Le manga possède une telle renommée au Japon qu'il a eu droit à une série télévisée depuis 2012 qui en est à sa septième saison écrit par Kusumi, qui vient en fin d'épisode présenter le lieu où notre gourmet est allé.


Le manga nous propose de suivre les pérégrinations de Goro Inogashira, un homme d'affaires célibataire travaillant dans l'import-export mais à part ces données, nous n'en apprendrons que très peu sur lui et la raison en est toute simple, car le véritable héros de ce manga est l'art culinaire japonais !


En effet, il n'y a pas vraiment de développement scénaristique, "justes" 18 chapitres qui nous permettrons de suivre notre héros du quotidien aussi bien dans un train, un restaurant de quartier ou encore une pâtisserie pour vous donner un aperçu.

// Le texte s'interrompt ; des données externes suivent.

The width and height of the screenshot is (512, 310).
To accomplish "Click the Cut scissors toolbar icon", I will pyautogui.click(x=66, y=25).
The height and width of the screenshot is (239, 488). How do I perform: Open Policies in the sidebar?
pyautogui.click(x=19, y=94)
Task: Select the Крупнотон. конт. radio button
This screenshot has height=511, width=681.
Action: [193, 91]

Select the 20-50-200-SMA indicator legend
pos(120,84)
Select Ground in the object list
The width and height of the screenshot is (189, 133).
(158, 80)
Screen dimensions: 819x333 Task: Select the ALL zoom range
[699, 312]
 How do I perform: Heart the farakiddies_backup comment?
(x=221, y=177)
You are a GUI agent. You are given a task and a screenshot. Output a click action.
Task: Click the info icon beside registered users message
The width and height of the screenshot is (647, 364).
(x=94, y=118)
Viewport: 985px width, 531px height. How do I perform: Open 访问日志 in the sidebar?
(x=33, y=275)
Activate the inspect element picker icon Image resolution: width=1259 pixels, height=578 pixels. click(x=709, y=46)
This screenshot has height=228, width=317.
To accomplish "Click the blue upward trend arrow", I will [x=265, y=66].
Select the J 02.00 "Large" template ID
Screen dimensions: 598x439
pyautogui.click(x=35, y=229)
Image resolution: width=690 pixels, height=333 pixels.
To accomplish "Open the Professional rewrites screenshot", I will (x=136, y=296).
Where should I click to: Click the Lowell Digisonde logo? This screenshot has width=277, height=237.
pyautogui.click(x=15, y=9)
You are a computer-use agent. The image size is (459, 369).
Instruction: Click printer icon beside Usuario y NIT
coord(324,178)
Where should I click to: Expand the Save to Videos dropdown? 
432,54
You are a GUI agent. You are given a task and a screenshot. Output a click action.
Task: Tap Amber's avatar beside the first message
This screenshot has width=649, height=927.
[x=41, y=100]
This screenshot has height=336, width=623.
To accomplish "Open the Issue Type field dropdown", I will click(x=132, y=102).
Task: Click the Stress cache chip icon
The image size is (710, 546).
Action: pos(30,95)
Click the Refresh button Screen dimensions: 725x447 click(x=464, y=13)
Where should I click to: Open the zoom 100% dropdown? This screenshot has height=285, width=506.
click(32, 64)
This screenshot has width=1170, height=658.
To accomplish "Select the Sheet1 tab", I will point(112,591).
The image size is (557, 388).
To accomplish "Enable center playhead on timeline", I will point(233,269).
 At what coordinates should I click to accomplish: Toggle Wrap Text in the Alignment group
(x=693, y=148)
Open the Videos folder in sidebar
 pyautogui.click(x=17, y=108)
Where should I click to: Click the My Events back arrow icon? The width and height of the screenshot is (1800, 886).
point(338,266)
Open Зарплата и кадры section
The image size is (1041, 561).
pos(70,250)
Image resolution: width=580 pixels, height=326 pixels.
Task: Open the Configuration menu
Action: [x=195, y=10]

Notre protagoniste se laisse diriger par sa curiosité et son amour de la cuisine en quête de découverte pouvant ravir son palet et pour nous faire découvrir la diversité de la cuisine nipponne avec une attention toute particulière envers la dépiction des plats aussi bien au niveau du verbe qu'au niveau pictural !


On peut voir dans le graphisme Jiro Taniguchi, un travail particulier sur la retranscription de la ville, la nature, les animaux, les architectures, les vêtements et toute chose lui permettant de s'imposer en maître des ambiances grâce à des observations minutieuses à l'instar des personnages qu'il dépeint afin d'apporter un réalisme qui mixé avec sa ligne claire et son découpage séquencé permet de différencier distinctement les instants tout en ayant l'impression que le manga prend vie !


De ce fait, les cases sont nombreuses, ce qui ne nous donnera qu'à de rares instants des doubles ou des pleines pages mais cela permet également de mettre en exergue toute l'analyse qu'opère Taniguchi avec son travail sur la lumière grâce à l'utilisation des trames.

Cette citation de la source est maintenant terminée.